Does DP Always Need Probabilities? A Look at DP vs. Monte Carlo in Reinforcement Learning

While reading Reinforcement Learning: An Introduction (2nd edition) by Sutton & Barto, I came across this sentence:

“All of the probabilities must be computed before DP can be applied, and such computations are often complex and error-prone.”

My first reaction was: Does Dynamic Programming always require probabilities?

DP in General — No Probabilities Needed

In the general sense, Dynamic Programming is just an algorithm design paradigm built on two ideas:

Optimal substructure: the optimal solution to a problem can be built from optimal solutions to its subproblems
Overlapping subproblems: subproblems recur, so caching their solutions saves work

Classic examples like the knapsack problem, Longest Common Subsequence, or Floyd-Warshall shortest paths — none of these involve probabilities at all.

So in general, DP has nothing to do with probabilities.
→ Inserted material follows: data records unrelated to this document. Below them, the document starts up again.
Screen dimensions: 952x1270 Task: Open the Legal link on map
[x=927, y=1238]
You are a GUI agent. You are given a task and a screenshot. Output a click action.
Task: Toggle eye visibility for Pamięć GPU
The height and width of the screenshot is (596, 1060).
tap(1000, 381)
DP in Reinforcement Learning — Probabilities Are Mandatory

The context of that quote changes everything. In reinforcement learning, DP methods like Policy Iteration and Value Iteration are built on the Bellman expectation equation:

\[V(s) = \sum_{a} \pi(a|s) \sum_{s', r} p(s', r \mid s, a) \left[ r + \gamma V(s') \right]\]

The term $p(s’, r \mid s, a)$ is the state transition probability — the probability that taking action $a$ in state $s$ leads to state $s’$ and reward $r$.

This means DP in RL is model-based: you need a complete and accurate model of the environment’s dynamics before you can do anything. In practice, building that model is often the hard part. The probabilities may be unknown, difficult to estimate, or computationally expensive to compute across all states and actions. That’s exactly what Sutton & Barto are pointing out.

How Monte Carlo Sidesteps This Problem

Monte Carlo methods take a completely different approach: don’t model the environment at all. Instead, just let the agent interact with it and collect real experience.

The value of a state is estimated by averaging the actual returns observed after visiting it:

\[V(s) \approx \frac{1}{N} \sum_{i=1}^{N} G_t^{(i)}\]

No transition probabilities. No model. Just sampled trajectories. This makes Monte Carlo a model-free method — and in many real-world problems, that’s a significant practical advantage.

DP vs. Monte Carlo — Core Differences

	Dynamic Programming	Monte Carlo
Requires probability model	Yes — needs $p(s’, r \mid s, a)$	No
Update mechanism	Iterative computation (bootstrapping)	Full-episode return averaging
Data source	Environment model	Sampled trajectories
Bias / Variance	Low variance, but model error risk	Unbiased, but high variance
Applicability	Only when model is known	Works in model-free settings

Takeaway

The quote from Sutton & Barto is specifically about DP as used in reinforcement learning, where it is a model-based method that fundamentally depends on knowing the environment’s transition probabilities. Computing those probabilities in advance is not only technically demanding — it’s sometimes impossible.

This is one of the key reasons why model-free methods like Monte Carlo (and TD learning, Q-learning, etc.) are often more practical in real-world applications: they learn directly from experience, without needing to know how the environment works under the hood.